Passage provided ::
Search code examples
machine-learninggoogle-bigquerybigdata

Why isnt ML.NGRAM not supported in transform clause in bigQueryML?


I am using the following query to create a model but the editor complains that ML.NGRAM is not supported within the transform clause.

CREATE OR REPLACE MODEL
`singular-hub-291814.movie_sentiment.mymodel3`
TRANSFORM(ML.NGRAM(string_field_0,[1,2])OVER() as ngram )
OPTIONS
  ( model_type='LOGISTIC_REG',
    auto_class_weights=TRUE,
    data_split_method='RANDOM',
    DATA_SPLIT_EVAL_FRACTION = .10,
    input_label_cols=['review']
  ) AS

SELECT 
  string_field_0 , review from table;

Even though the same transformation can be used inside SELECT query.

SELECT 
  ML.NGRAMS(words_array, [1,2]) as ngrams, 
  review
from table;

whereas the other transformation functions like bag_of_words, min_abs_scalar can be used inside transform. Why is this behavior different this way? Is there an explicit list of transformers that cannot be used in the TRANSFORM clause?


Solution

  • I have replicated your inquiry. It appears that code is missing "S" it should be ML.NGRAMS instead of ML.NGRAM

    CREATE OR REPLACE MODEL
    `singular-hub-291814.movie_sentiment.mymodel3`
    TRANSFORM(ML.NGRAMS(string_field_0,[1,2])OVER() as ngram )
    OPTIONS
      ( model_type='LOGISTIC_REG',
        auto_class_weights=TRUE,
        data_split_method='RANDOM',
        DATA_SPLIT_EVAL_FRACTION = .10,
        input_label_cols=['review']
      ) AS
    
    SELECT 
      string_field_0 , review from table;
    

    The error was replaced by missing table name after adding S to the text function.(since I do not have any table atm)

Given problem :: According to the answer in the BigQuery ML thread, what was wrong with the function name in the original query?

Data shown ::
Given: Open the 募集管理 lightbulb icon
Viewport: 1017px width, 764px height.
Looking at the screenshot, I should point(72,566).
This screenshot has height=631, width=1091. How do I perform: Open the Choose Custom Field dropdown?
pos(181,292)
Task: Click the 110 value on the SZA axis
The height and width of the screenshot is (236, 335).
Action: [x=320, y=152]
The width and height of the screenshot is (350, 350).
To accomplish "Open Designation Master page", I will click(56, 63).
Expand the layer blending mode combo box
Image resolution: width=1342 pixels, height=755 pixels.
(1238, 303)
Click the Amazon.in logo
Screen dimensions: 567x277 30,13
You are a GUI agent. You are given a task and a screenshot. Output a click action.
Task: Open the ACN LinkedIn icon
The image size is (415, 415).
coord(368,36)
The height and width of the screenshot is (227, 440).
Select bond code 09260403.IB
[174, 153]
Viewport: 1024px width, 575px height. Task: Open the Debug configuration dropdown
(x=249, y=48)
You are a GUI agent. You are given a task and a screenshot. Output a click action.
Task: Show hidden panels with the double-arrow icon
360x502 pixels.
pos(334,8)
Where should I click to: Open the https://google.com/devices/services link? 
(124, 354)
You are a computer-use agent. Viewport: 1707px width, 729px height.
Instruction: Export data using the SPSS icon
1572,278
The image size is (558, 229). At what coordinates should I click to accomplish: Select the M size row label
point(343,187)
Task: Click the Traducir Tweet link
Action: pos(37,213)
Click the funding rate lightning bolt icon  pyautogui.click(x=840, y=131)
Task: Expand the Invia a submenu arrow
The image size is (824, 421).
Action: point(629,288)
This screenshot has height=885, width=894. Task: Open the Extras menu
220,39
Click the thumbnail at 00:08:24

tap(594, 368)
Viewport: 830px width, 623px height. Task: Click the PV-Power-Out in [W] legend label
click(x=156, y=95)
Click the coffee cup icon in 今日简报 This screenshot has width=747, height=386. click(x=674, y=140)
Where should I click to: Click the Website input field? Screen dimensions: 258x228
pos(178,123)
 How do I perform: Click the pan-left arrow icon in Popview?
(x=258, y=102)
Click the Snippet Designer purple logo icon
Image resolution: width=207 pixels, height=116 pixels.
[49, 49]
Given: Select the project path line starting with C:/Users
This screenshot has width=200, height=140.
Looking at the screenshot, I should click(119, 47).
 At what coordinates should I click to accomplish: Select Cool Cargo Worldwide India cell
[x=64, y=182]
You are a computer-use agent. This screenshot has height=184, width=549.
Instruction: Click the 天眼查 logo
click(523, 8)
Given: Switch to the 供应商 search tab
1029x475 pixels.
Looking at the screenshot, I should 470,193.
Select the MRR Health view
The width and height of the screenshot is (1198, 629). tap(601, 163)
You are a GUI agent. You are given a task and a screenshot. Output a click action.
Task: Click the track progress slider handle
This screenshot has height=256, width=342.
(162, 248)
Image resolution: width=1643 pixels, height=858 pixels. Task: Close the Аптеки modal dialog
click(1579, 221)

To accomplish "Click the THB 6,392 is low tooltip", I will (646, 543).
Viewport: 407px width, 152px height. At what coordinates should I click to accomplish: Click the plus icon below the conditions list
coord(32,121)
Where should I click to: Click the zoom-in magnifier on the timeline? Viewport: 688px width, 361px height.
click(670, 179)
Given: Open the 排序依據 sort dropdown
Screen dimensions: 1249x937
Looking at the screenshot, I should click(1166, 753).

Solution :: It was missing an "S"; it should be ML.NGRAMS instead of ML.NGRAM.